SCÈNE I. Abenner, Nacor.
ABENNER.
Nacor, en ce rencontre il se faut bien conduire,
Je te ferai puissant si tu le peux réduire :
Je te veux accabler et de bien et d'honneur.
NACOR.
Et s'il ne me prenait que comme un suborneur ;
S'il vient à découvrir ce mauvais artifice.
ABENNER.
N'importe, en ce dessein je serai ton complice :
D'ailleurs, étant pareils de visage et de voix,
Il est bien malaisé qu'il ne se trompe au choix ;
Qu'il discerne le faux d'avec le véritable.
NACOR.
Il est bien vrai qu'en tout je lui parais semblable.
ABENNER.
Je crains qu'au vêtement il n'est quelque soupçon.
NACOR.
Il en peut bien avoir de diverse façon ?
Barlaam put avoir quelque ami dans la ville,
Qui lui persuada ce changement utile ;
Et de crainte qu'au sien il n'ait été surpris,
Il a pu dépouiller celui qu'il avait pris,
Et d'ailleurs votre fils croit sa prise assurée,
Sans s'en fier à vous ses yeux l'ont avérée ?
Il me croit Barlaam.
ABENNER.
Il se doit rendre ici,
La plupart de ma Cour s'y doit trouver aussi ?

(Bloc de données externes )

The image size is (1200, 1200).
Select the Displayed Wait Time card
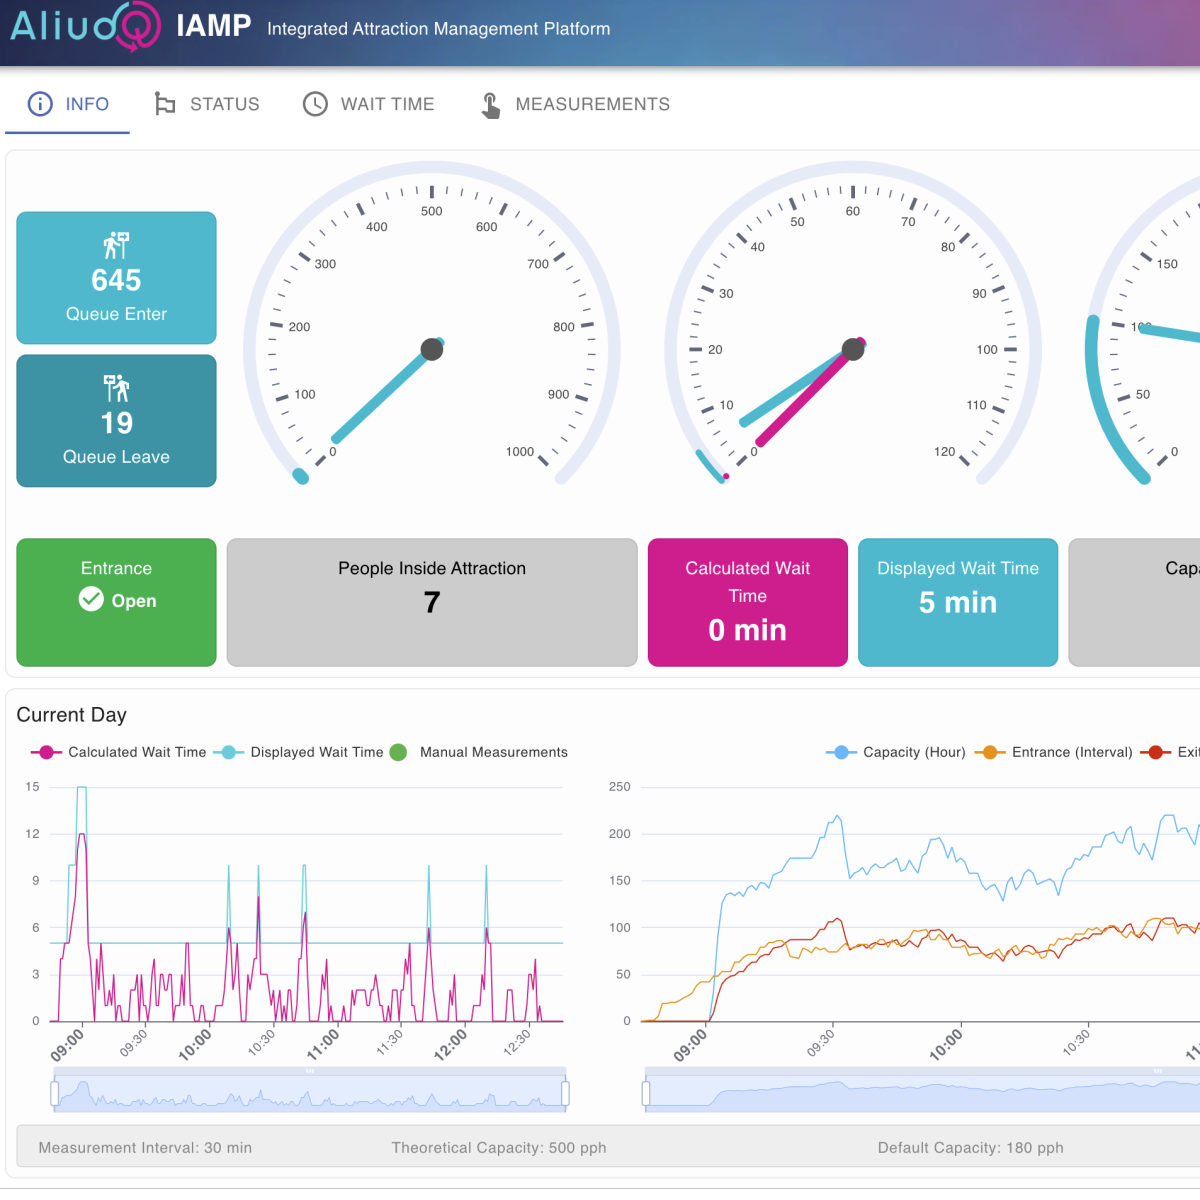click(957, 602)
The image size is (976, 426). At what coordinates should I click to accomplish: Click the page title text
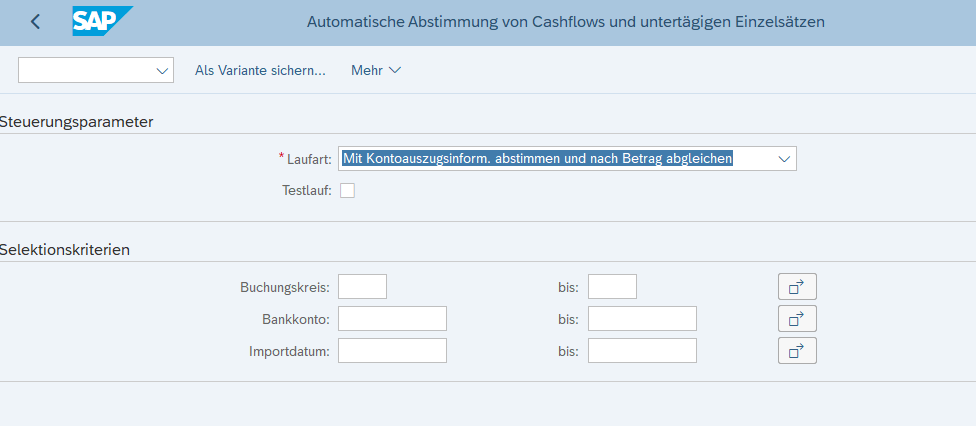[x=566, y=22]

Feins bien adroitement, contrefais le fidèle,
Laisse emporter ton âme au courant de ton zèle ;
Et laissant par degrés ralentir cette ardeur,
Après tant de chaleur montre quelque froideur ?

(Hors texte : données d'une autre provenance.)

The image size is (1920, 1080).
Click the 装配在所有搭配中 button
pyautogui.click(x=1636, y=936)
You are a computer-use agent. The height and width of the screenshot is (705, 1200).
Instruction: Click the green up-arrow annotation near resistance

Quitte insensiblement le soin de te défendre,
Et par un défaut force toi de te rendre :
Bientôt ce criminel me doit être amené.
NACOR.
Je saurai maintenir ?
ABENNER.
Voici cet obstiné :
Nos Dieux dedans tes mains ont remis leur victoire,
Et comme d'un dépôt réponds-leur de leur gloire :
Fais enfin triompher la loi que nous tenons.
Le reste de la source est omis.